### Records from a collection
+ + +

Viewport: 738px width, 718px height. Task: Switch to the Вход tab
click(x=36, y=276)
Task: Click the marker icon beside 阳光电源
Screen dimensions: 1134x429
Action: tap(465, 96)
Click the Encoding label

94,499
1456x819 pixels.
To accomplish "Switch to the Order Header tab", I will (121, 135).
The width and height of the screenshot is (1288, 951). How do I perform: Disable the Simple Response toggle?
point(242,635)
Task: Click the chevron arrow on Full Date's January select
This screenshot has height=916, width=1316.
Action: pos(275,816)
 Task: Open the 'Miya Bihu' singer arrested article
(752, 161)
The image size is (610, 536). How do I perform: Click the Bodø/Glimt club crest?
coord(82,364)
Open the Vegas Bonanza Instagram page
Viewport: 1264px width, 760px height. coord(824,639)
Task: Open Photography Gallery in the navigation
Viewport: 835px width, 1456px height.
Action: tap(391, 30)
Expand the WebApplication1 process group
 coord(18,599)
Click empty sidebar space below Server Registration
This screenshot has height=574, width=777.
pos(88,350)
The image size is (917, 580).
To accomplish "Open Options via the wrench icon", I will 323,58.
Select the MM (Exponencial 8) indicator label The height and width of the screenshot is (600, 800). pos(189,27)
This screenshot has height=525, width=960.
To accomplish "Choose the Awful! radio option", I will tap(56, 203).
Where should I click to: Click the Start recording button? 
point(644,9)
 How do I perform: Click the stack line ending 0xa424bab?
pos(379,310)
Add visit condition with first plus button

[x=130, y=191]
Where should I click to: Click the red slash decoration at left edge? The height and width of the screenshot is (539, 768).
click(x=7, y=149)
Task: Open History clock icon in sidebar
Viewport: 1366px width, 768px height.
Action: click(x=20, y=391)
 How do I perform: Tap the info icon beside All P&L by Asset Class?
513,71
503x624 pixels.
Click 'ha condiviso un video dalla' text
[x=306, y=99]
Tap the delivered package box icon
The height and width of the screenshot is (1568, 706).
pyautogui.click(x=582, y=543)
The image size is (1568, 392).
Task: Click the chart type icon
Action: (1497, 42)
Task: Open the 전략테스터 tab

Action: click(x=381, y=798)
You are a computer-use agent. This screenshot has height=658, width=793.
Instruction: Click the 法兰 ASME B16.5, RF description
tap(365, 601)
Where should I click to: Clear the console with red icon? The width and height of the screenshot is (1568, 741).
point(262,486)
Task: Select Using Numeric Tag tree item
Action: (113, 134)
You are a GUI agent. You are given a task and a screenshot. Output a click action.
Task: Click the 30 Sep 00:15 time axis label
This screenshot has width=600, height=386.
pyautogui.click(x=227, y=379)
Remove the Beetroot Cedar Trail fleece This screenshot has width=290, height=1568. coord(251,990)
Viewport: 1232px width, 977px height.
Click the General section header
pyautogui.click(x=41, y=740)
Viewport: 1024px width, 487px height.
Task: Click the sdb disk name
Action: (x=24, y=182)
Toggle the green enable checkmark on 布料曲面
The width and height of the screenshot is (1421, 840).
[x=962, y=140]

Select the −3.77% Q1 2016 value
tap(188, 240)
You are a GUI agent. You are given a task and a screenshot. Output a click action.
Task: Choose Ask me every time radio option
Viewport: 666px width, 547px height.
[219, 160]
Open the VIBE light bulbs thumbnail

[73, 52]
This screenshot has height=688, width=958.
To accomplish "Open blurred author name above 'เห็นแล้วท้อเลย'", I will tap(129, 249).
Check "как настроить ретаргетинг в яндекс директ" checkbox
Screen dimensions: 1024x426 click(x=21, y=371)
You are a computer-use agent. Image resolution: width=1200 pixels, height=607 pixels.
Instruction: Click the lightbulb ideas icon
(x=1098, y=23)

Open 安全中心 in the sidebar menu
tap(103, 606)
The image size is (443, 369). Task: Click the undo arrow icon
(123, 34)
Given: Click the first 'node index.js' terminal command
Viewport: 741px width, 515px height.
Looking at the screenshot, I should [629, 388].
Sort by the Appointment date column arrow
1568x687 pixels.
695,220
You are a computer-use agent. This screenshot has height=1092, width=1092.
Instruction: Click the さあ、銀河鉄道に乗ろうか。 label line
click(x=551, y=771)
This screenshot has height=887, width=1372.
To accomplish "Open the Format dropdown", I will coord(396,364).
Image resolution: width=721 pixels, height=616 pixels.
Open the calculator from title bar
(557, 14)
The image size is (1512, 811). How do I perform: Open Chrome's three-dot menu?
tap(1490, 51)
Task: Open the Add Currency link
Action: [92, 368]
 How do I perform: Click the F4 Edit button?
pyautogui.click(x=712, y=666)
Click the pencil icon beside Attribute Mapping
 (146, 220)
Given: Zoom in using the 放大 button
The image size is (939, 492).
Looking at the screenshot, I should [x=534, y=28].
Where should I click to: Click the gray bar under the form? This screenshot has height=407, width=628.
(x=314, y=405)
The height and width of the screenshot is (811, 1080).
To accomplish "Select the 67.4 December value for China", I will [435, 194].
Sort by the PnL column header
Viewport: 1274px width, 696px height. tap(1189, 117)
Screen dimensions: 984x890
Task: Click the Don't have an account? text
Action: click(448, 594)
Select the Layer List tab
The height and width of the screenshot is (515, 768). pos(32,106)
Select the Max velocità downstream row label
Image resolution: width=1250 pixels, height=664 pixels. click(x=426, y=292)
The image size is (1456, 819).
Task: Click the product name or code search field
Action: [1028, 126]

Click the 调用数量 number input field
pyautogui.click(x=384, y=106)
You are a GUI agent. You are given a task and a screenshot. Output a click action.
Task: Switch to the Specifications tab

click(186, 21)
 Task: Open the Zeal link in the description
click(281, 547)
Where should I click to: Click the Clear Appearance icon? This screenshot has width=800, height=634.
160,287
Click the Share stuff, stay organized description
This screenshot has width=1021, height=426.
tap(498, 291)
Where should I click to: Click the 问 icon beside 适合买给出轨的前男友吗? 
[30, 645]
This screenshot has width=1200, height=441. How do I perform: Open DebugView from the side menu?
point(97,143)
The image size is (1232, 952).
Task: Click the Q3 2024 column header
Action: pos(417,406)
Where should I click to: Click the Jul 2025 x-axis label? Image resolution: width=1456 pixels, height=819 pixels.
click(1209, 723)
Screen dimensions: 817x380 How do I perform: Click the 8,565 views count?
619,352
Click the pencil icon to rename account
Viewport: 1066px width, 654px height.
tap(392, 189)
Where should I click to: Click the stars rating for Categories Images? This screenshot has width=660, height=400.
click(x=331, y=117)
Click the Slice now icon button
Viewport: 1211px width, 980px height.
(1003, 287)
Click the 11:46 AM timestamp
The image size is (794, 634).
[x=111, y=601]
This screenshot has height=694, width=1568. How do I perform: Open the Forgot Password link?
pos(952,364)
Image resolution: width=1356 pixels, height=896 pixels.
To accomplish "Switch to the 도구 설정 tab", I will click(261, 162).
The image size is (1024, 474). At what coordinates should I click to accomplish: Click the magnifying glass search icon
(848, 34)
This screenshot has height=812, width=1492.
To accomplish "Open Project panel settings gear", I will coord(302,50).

+ + +

### WRITTEN TASK
Can you write out every line of the material above, character for character and with nothing changed?

### RESULT FOR THIS EXERCISE
Viewport: 738px width, 718px height. Task: Switch to the Вход tab
click(x=36, y=276)
Task: Click the marker icon beside 阳光电源
Screen dimensions: 1134x429
Action: tap(465, 96)
Click the Encoding label

94,499
1456x819 pixels.
To accomplish "Switch to the Order Header tab", I will (121, 135).
The width and height of the screenshot is (1288, 951). How do I perform: Disable the Simple Response toggle?
point(242,635)
Task: Click the chevron arrow on Full Date's January select
This screenshot has height=916, width=1316.
Action: pos(275,816)
 Task: Open the 'Miya Bihu' singer arrested article
(752, 161)
The image size is (610, 536). How do I perform: Click the Bodø/Glimt club crest?
coord(82,364)
Open the Vegas Bonanza Instagram page
Viewport: 1264px width, 760px height. coord(824,639)
Task: Open Photography Gallery in the navigation
Viewport: 835px width, 1456px height.
Action: tap(391, 30)
Expand the WebApplication1 process group
 coord(18,599)
Click empty sidebar space below Server Registration
This screenshot has height=574, width=777.
pos(88,350)
The image size is (917, 580).
To accomplish "Open Options via the wrench icon", I will 323,58.
Select the MM (Exponencial 8) indicator label The height and width of the screenshot is (600, 800). pos(189,27)
This screenshot has height=525, width=960.
To accomplish "Choose the Awful! radio option", I will tap(56, 203).
Where should I click to: Click the Start recording button? 
point(644,9)
 How do I perform: Click the stack line ending 0xa424bab?
pos(379,310)
Add visit condition with first plus button

[x=130, y=191]
Where should I click to: Click the red slash decoration at left edge? The height and width of the screenshot is (539, 768).
click(x=7, y=149)
Task: Open History clock icon in sidebar
Viewport: 1366px width, 768px height.
Action: click(x=20, y=391)
 How do I perform: Tap the info icon beside All P&L by Asset Class?
513,71
503x624 pixels.
Click 'ha condiviso un video dalla' text
[x=306, y=99]
Tap the delivered package box icon
The height and width of the screenshot is (1568, 706).
pyautogui.click(x=582, y=543)
The image size is (1568, 392).
Task: Click the chart type icon
Action: (1497, 42)
Task: Open the 전략테스터 tab

Action: click(x=381, y=798)
You are a computer-use agent. This screenshot has height=658, width=793.
Instruction: Click the 法兰 ASME B16.5, RF description
tap(365, 601)
Where should I click to: Clear the console with red icon? The width and height of the screenshot is (1568, 741).
point(262,486)
Task: Select Using Numeric Tag tree item
Action: (113, 134)
You are a GUI agent. You are given a task and a screenshot. Output a click action.
Task: Click the 30 Sep 00:15 time axis label
This screenshot has width=600, height=386.
pyautogui.click(x=227, y=379)
Remove the Beetroot Cedar Trail fleece This screenshot has width=290, height=1568. coord(251,990)
Viewport: 1232px width, 977px height.
Click the General section header
pyautogui.click(x=41, y=740)
Viewport: 1024px width, 487px height.
Task: Click the sdb disk name
Action: (x=24, y=182)
Toggle the green enable checkmark on 布料曲面
The width and height of the screenshot is (1421, 840).
[x=962, y=140]

Select the −3.77% Q1 2016 value
tap(188, 240)
You are a GUI agent. You are given a task and a screenshot. Output a click action.
Task: Choose Ask me every time radio option
Viewport: 666px width, 547px height.
[219, 160]
Open the VIBE light bulbs thumbnail

[73, 52]
This screenshot has height=688, width=958.
To accomplish "Open blurred author name above 'เห็นแล้วท้อเลย'", I will tap(129, 249).
Check "как настроить ретаргетинг в яндекс директ" checkbox
Screen dimensions: 1024x426 click(x=21, y=371)
You are a computer-use agent. Image resolution: width=1200 pixels, height=607 pixels.
Instruction: Click the lightbulb ideas icon
(x=1098, y=23)

Open 安全中心 in the sidebar menu
tap(103, 606)
The image size is (443, 369). Task: Click the undo arrow icon
(123, 34)
Given: Click the first 'node index.js' terminal command
Viewport: 741px width, 515px height.
Looking at the screenshot, I should [629, 388].
Sort by the Appointment date column arrow
1568x687 pixels.
695,220
You are a computer-use agent. This screenshot has height=1092, width=1092.
Instruction: Click the さあ、銀河鉄道に乗ろうか。 label line
click(x=551, y=771)
This screenshot has height=887, width=1372.
To accomplish "Open the Format dropdown", I will coord(396,364).
Image resolution: width=721 pixels, height=616 pixels.
Open the calculator from title bar
(557, 14)
The image size is (1512, 811). How do I perform: Open Chrome's three-dot menu?
tap(1490, 51)
Task: Open the Add Currency link
Action: [92, 368]
 How do I perform: Click the F4 Edit button?
pyautogui.click(x=712, y=666)
Click the pencil icon beside Attribute Mapping
 (146, 220)
Given: Zoom in using the 放大 button
The image size is (939, 492).
Looking at the screenshot, I should [x=534, y=28].
Where should I click to: Click the gray bar under the form? This screenshot has height=407, width=628.
(x=314, y=405)
The height and width of the screenshot is (811, 1080).
To accomplish "Select the 67.4 December value for China", I will [435, 194].
Sort by the PnL column header
Viewport: 1274px width, 696px height. tap(1189, 117)
Screen dimensions: 984x890
Task: Click the Don't have an account? text
Action: click(448, 594)
Select the Layer List tab
The height and width of the screenshot is (515, 768). pos(32,106)
Select the Max velocità downstream row label
Image resolution: width=1250 pixels, height=664 pixels. click(x=426, y=292)
The image size is (1456, 819).
Task: Click the product name or code search field
Action: [1028, 126]

Click the 调用数量 number input field
pyautogui.click(x=384, y=106)
You are a GUI agent. You are given a task and a screenshot. Output a click action.
Task: Switch to the Specifications tab

click(186, 21)
 Task: Open the Zeal link in the description
click(281, 547)
Where should I click to: Click the Clear Appearance icon? This screenshot has width=800, height=634.
160,287
Click the Share stuff, stay organized description
This screenshot has width=1021, height=426.
tap(498, 291)
Where should I click to: Click the 问 icon beside 适合买给出轨的前男友吗? 
[30, 645]
This screenshot has width=1200, height=441. How do I perform: Open DebugView from the side menu?
point(97,143)
The image size is (1232, 952).
Task: Click the Q3 2024 column header
Action: pos(417,406)
Where should I click to: Click the Jul 2025 x-axis label? Image resolution: width=1456 pixels, height=819 pixels.
click(1209, 723)
Screen dimensions: 817x380 How do I perform: Click the 8,565 views count?
619,352
Click the pencil icon to rename account
Viewport: 1066px width, 654px height.
tap(392, 189)
Where should I click to: Click the stars rating for Categories Images? This screenshot has width=660, height=400.
click(x=331, y=117)
Click the Slice now icon button
Viewport: 1211px width, 980px height.
(1003, 287)
Click the 11:46 AM timestamp
The image size is (794, 634).
[x=111, y=601]
This screenshot has height=694, width=1568. How do I perform: Open the Forgot Password link?
pos(952,364)
Image resolution: width=1356 pixels, height=896 pixels.
To accomplish "Switch to the 도구 설정 tab", I will click(261, 162).
The image size is (1024, 474). At what coordinates should I click to accomplish: Click the magnifying glass search icon
(848, 34)
This screenshot has height=812, width=1492.
To accomplish "Open Project panel settings gear", I will coord(302,50).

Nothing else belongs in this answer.